ENTRIES SUPPLIED:

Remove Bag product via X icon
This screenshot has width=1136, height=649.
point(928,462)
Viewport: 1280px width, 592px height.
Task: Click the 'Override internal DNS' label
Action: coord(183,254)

--

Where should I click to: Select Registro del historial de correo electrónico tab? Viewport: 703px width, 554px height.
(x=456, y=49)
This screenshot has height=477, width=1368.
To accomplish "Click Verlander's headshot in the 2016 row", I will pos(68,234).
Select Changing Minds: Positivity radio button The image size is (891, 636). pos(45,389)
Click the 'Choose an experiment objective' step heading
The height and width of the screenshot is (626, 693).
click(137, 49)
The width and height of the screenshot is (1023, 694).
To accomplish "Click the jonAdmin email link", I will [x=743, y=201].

---

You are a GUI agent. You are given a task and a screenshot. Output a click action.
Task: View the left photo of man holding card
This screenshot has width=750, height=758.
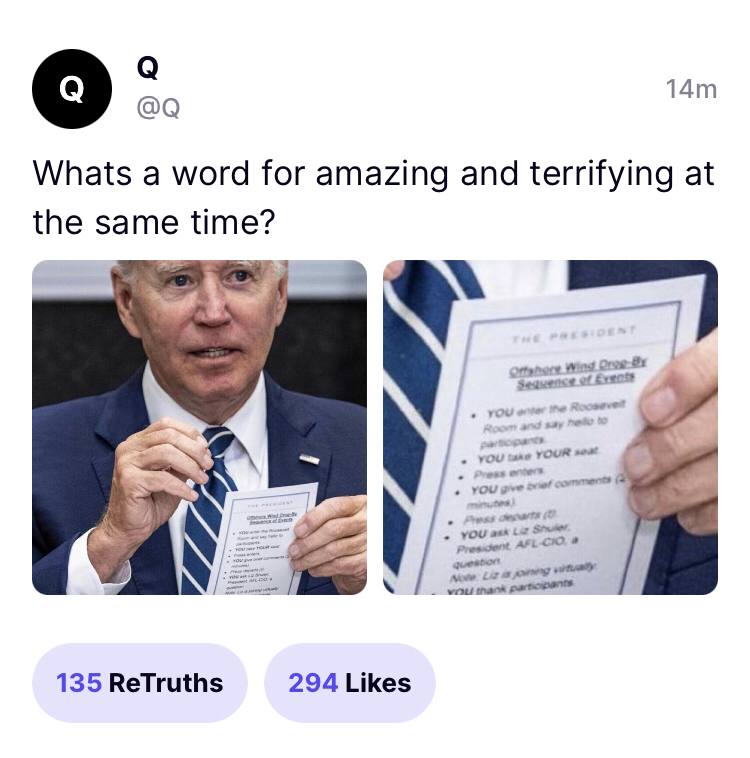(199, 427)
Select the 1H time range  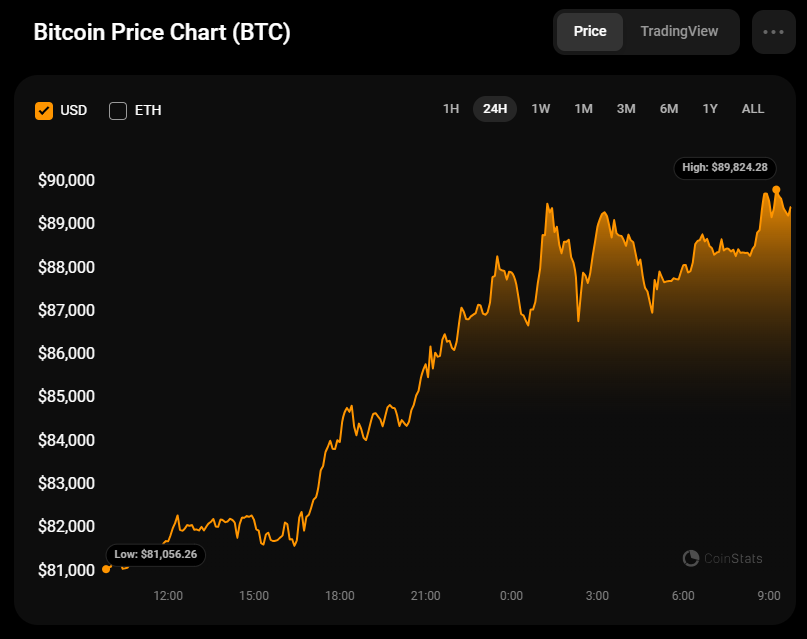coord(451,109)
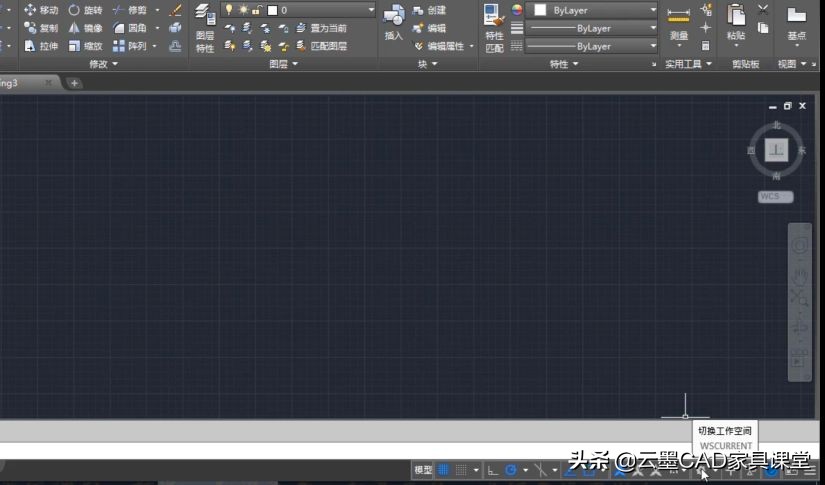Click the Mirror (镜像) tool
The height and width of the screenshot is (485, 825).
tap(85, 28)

WORK INSTRUCTION: Which lines of the listing contain the string "will"? Copy each of them.

REPLY TO THE EXERCISE:
To accomplish "Click Verlander's headshot in the 2016 row", I will pos(68,234).
To accomplish "Click the jonAdmin email link", I will [x=743, y=201].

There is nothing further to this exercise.